In the meanwhile, the gruff-voiced Steve Earle has generated a lot of press with his new album Jerusalem. In his eclectic collection of electronica-tinged-traditional-country-rock (whew), Earle comments on current American culture, drawing from religious allusions and metaphors. His songs include lines like, “I don’t remember learnin’ how to hate in Sunday school.” Earle’s album is a call for peace, coupled with an examination of the news media. He looks at our depictions of the Islam and Christianity, as well as offering pointed commentary on American prisons. Most famously, the album contains a sort-of comparison of so-called American Taliban John Walker Lindh to Jesus on the song “John Walker’s Blues.”

Here, Earle lays out an alternate view of Lindh. He portrays him as a lost kid who is looking for something to believe in.

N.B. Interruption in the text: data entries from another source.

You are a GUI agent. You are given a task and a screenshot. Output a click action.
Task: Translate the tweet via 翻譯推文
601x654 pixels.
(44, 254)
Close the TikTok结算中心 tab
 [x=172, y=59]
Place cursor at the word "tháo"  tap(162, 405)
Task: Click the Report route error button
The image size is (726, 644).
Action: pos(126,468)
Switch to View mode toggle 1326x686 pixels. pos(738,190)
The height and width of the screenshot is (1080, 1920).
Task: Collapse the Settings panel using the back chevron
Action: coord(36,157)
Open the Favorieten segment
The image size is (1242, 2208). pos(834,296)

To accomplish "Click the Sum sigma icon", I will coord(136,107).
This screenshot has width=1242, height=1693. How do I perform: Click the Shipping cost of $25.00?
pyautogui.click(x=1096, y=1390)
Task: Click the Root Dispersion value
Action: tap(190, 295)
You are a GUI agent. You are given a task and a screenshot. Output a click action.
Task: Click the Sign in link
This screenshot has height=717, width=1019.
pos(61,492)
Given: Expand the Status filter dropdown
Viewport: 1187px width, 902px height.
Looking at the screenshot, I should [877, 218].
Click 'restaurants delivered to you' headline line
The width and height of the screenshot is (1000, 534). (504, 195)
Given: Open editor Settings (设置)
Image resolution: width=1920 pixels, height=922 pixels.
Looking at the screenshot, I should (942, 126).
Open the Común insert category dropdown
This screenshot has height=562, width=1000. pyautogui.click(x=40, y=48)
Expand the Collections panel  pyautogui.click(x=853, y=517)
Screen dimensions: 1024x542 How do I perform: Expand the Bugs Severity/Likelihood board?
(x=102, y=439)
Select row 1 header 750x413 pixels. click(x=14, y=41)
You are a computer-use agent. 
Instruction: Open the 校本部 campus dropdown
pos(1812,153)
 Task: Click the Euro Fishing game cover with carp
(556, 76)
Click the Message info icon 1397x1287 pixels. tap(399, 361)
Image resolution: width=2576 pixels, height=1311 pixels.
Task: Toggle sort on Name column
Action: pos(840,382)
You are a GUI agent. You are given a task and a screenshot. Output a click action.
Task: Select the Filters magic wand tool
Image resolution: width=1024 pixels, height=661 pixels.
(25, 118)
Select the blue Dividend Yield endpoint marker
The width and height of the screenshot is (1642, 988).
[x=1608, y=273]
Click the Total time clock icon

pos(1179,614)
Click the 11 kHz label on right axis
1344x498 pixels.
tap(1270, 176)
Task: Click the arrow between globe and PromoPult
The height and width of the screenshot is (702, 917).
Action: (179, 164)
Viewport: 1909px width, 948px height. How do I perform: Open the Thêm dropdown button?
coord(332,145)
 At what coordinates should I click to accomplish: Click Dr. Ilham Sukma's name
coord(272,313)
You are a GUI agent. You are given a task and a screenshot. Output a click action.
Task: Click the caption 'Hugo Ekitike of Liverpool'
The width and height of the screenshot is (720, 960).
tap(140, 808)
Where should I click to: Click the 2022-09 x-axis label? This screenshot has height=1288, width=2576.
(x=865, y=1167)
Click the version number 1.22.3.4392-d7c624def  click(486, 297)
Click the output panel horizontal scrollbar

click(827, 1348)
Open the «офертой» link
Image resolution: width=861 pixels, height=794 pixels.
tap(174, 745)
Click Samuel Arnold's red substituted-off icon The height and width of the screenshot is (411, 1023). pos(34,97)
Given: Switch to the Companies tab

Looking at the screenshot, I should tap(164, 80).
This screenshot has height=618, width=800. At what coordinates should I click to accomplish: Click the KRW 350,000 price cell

In the song, Earle takes on the voice of Lindh, and has him say, “I’m just an American boy raised on MTV /And I’ve seen all those kids in the soda-pop ads /But none of ’em looked like me /So I started lookin’ around for a light out of the dim /And the first thing I heard that made sense was the word /of Mohammed, peace be upon him.”

Earle is not endorsing the Taliban here. But along with Petty – and hopefully other artists will follow – he has writing evocative lyrics, expressing thoughts that won’t necessarily guarantee him record sales. And in a music world where corporate monopolies control most of the records we buy and the radio stations we listen to, anything that challenges comfortable, mediocre, moneymaking music is worthy of our attention.